## TRY IT
Only the lines from the one bearing "Image resolution: width=416" through the end of the entries should be output, exactly as they stand, and pictures should be skipped.

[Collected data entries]
"""
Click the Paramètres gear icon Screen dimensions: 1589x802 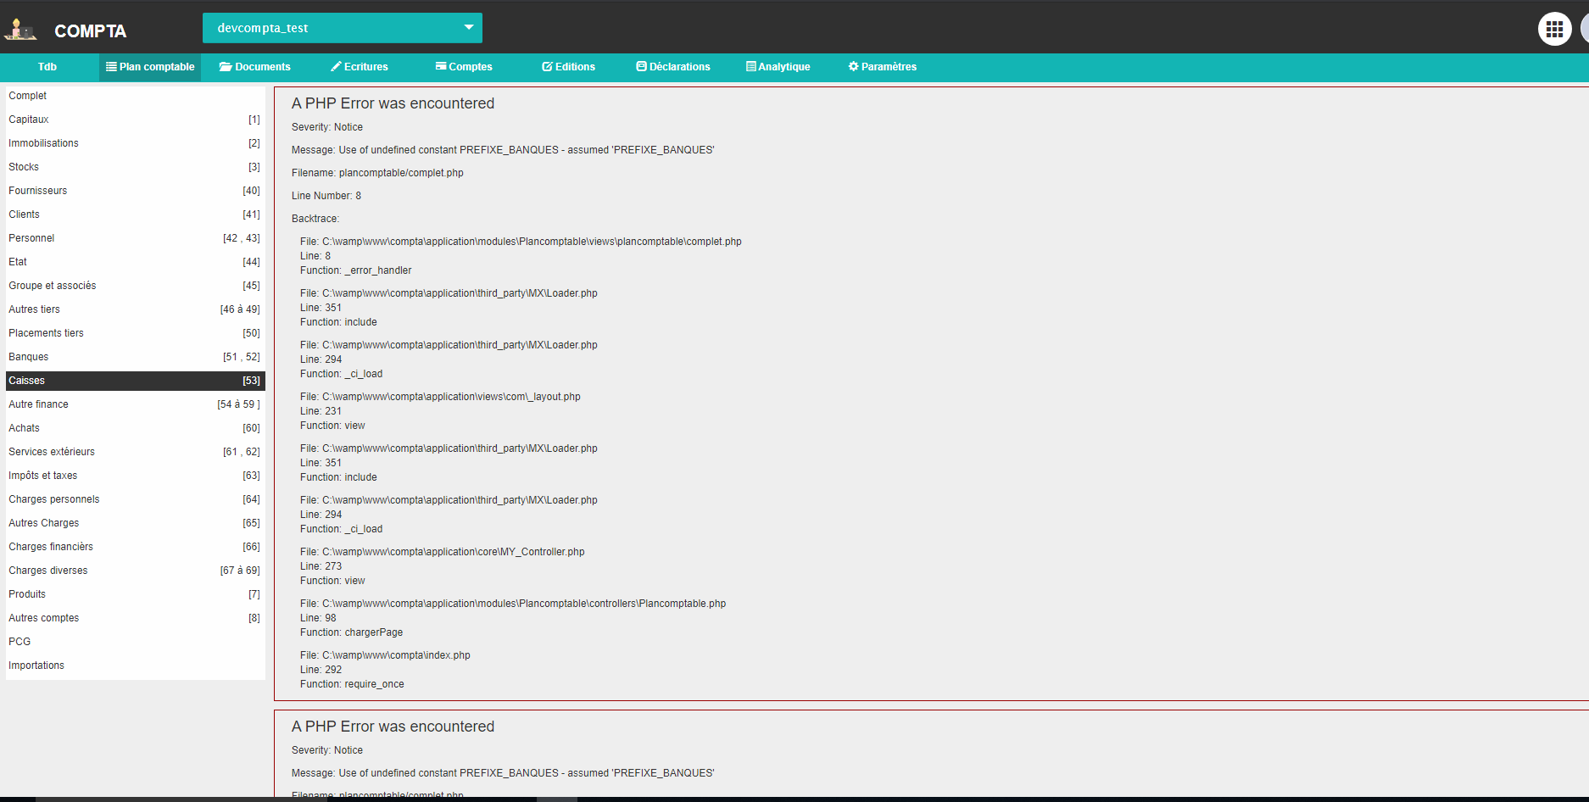853,67
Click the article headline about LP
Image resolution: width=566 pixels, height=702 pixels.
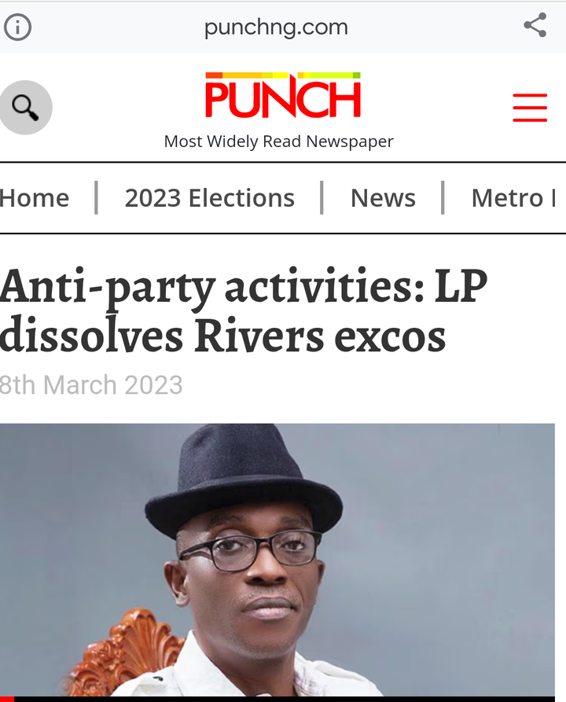point(243,311)

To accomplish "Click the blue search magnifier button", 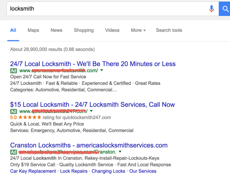I will coord(224,9).
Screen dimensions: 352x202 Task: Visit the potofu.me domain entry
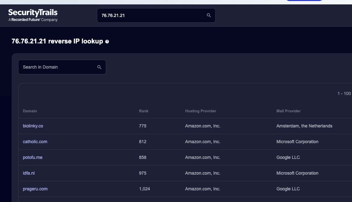coord(33,157)
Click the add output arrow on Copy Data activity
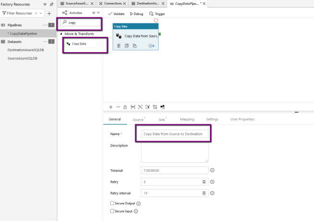 pos(151,46)
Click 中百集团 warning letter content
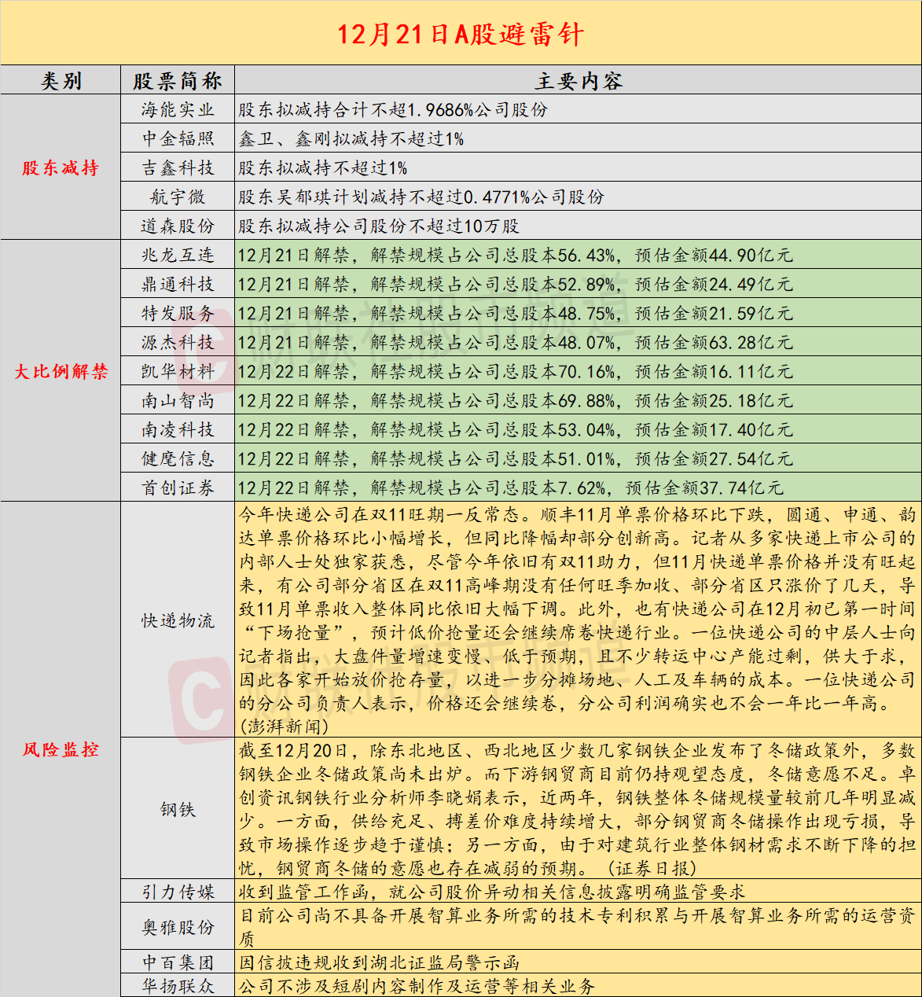 379,962
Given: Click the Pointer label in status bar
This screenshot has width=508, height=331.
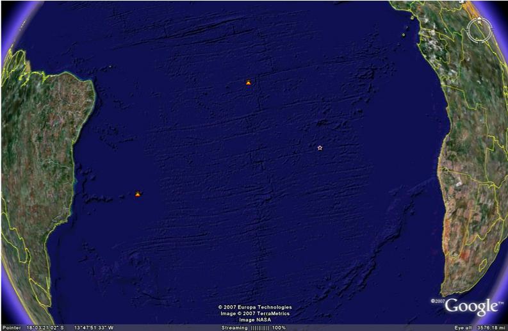Looking at the screenshot, I should [x=9, y=327].
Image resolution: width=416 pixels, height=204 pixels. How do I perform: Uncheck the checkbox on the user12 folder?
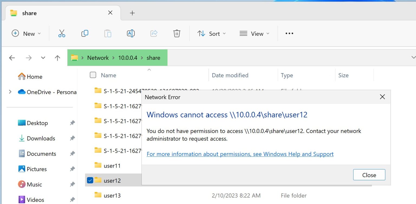coord(90,180)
"""
## TASK RESULT
Image resolution: width=416 pixels, height=204 pixels. How do I perform: Uncheck the checkbox on the user12 folder?
coord(90,180)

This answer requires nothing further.